---------- EXTRACTED INFORMATION

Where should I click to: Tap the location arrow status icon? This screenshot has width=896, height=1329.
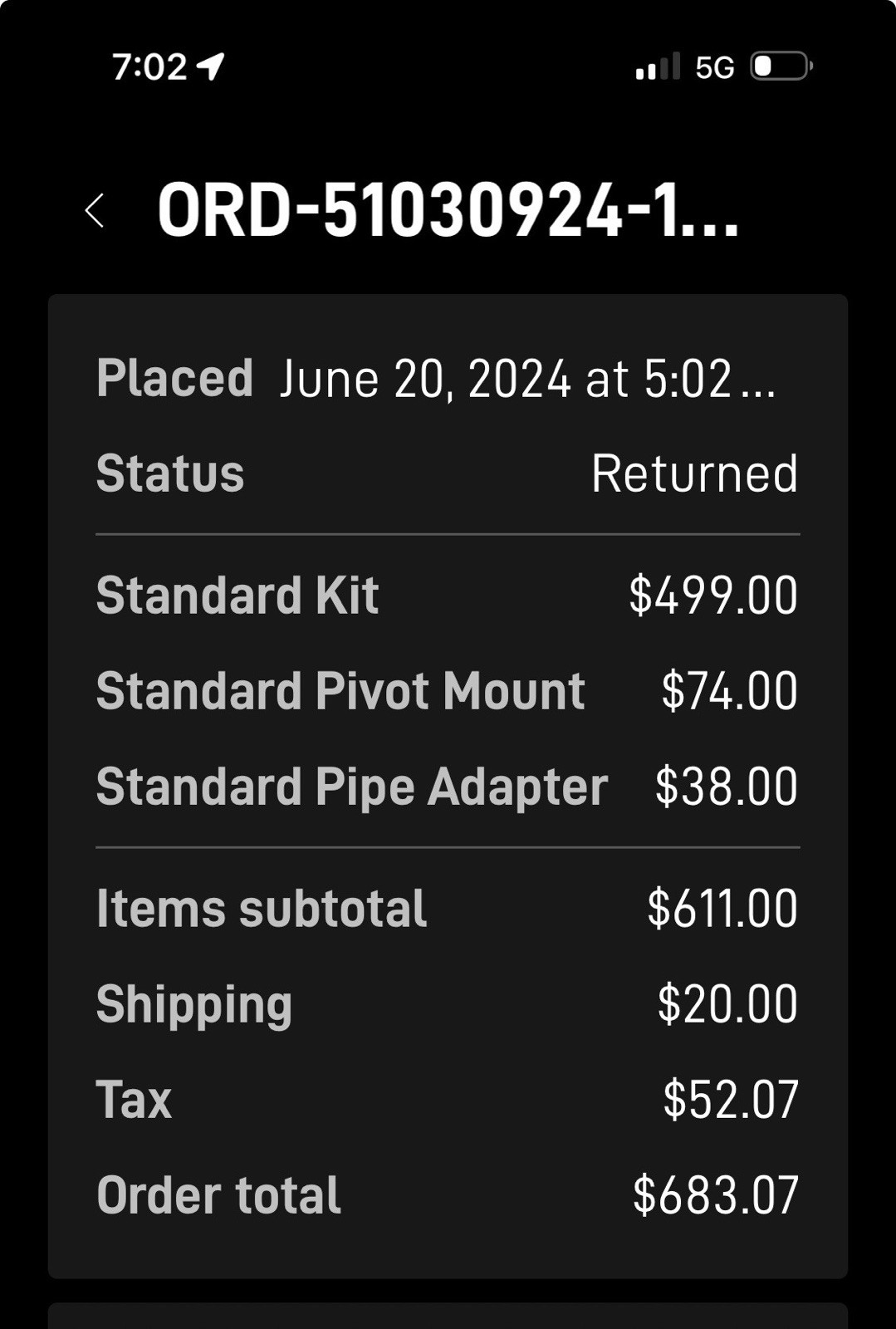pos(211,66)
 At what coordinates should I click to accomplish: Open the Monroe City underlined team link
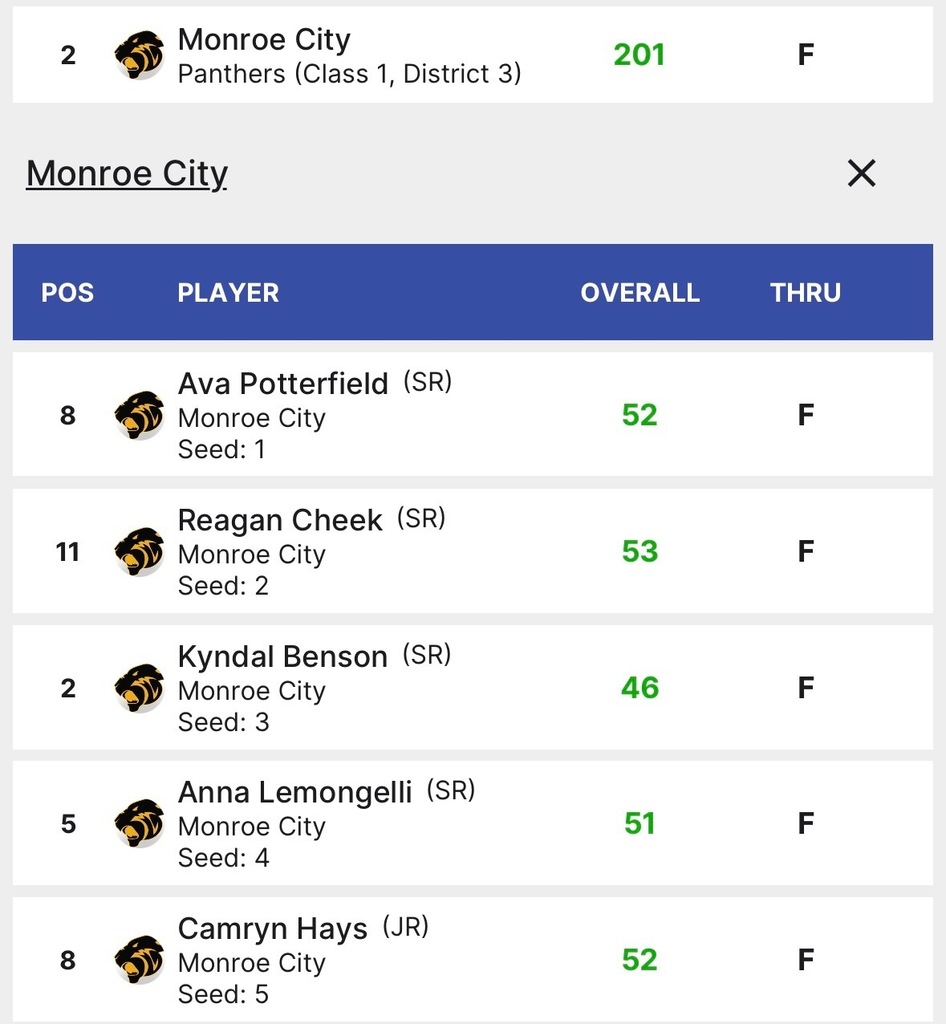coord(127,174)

--------------------
---------- EXTRACTED INFORMATION

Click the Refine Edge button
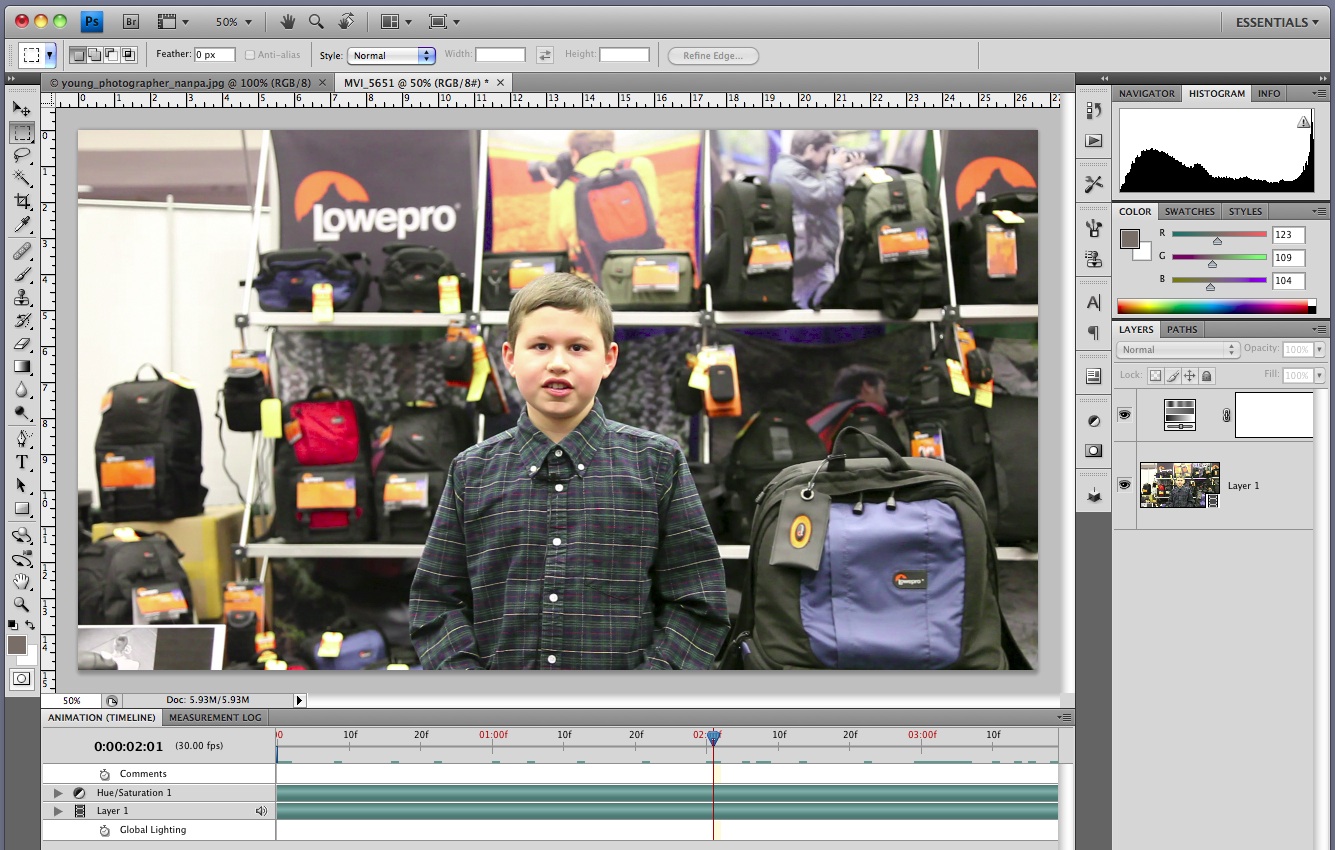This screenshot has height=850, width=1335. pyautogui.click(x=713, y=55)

--------------------

_TO BE DONE_.
Edit the data from the line containing "Where should I" through the line containing "coord(127,174)", replacing "underlined" with "bold" and keeping everything else the same, and leave the pictures out of your answer.

_WRITTEN RESPONSE_.
Where should I click to: Tap the location arrow status icon? This screenshot has width=896, height=1329.
pos(211,66)
 At what coordinates should I click to accomplish: Open the Monroe City bold team link
coord(127,174)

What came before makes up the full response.